The simpler way is to have a BOOLEAN data type for each yes/no attribute and store that in a single record. One record, several fields.
The more complex way would be to make a list of possible attributes with code numbers, then make a parent/child table that is sparsely populated. Any flag would be TRUE if a child record exists for it. You make it false by deleting the child record for that attribute. The child table MIGHT be as simple as two integers, the parent record number as a foreign key and the code number (from a translation table, for example) as a foreign key. That is the ultimate and pure JUNCTION table.
But let's look at normalization (your original comment). If you have 30 yes/no attributes for each primary thing you are tracking, the question is whether you need to "normalize" the 30 fields tha hold your 30 yes/no values. This does not matter whether we are talking 30 byte-integers, 30 yes/no fields, or 30 "packed" bit codes using binary AND, OR, and XOR operators, it is the same question.
I think that in this case, I would vote for the inclusion of 30 yes/no fields in the single record rather than the multiple child records case. Here, you have to ask the question about whether you would be violating the rule about "the values in the record must be uniquely relevant to the entity selected by the primary key." I don't think this would be such a violation.
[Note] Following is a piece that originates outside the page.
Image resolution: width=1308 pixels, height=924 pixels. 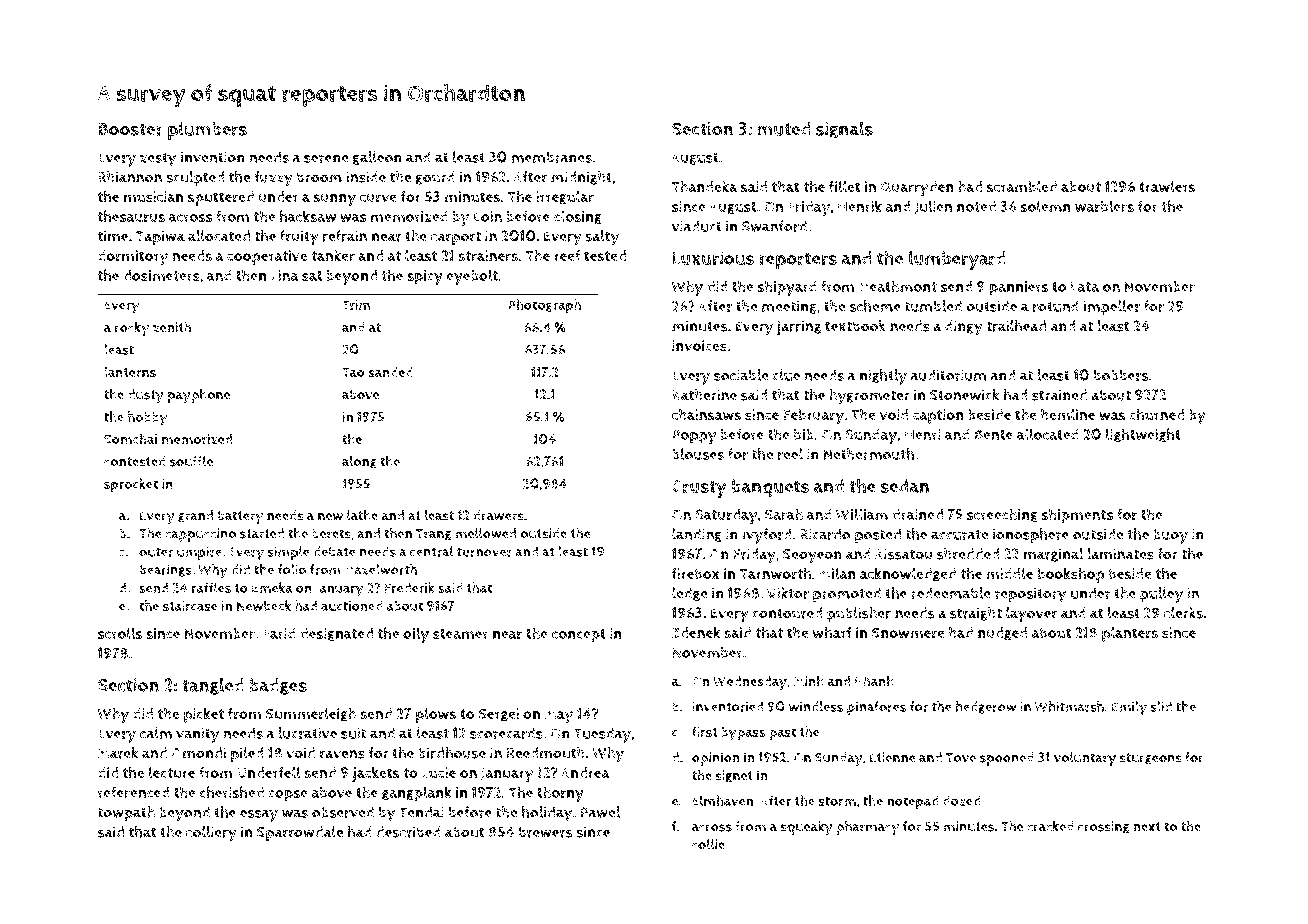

Trying to separate out the attributes would be possible, I suppose, but let's put it in a different perspective. Suppose this was a simple address database where you stored first and last names separately. If you had two people named Smith, would you want to have a table of possible last names and store the index to the correct name? Or if you had two guys named Richard. Would you store an index to the correct first name? No, in both cases you would store the literal value, ignoring the potential for duplicated value in one or both name fields.
Therefore, to my considered opinion, you probably should not bother to try to normalize that aspect of your records any farther. From a practical viewpoint, you can save space by compacting the field into a binary item. Because of the overhead of JUNCTION tables even when you make them SPARSE, it is almost unthinkable that you would save much space by normalizing when compared to creating the JUNCTION tables.
I know this went far afield, but I was attempting to address your issues to normalize or not to normalize... THAT was the question.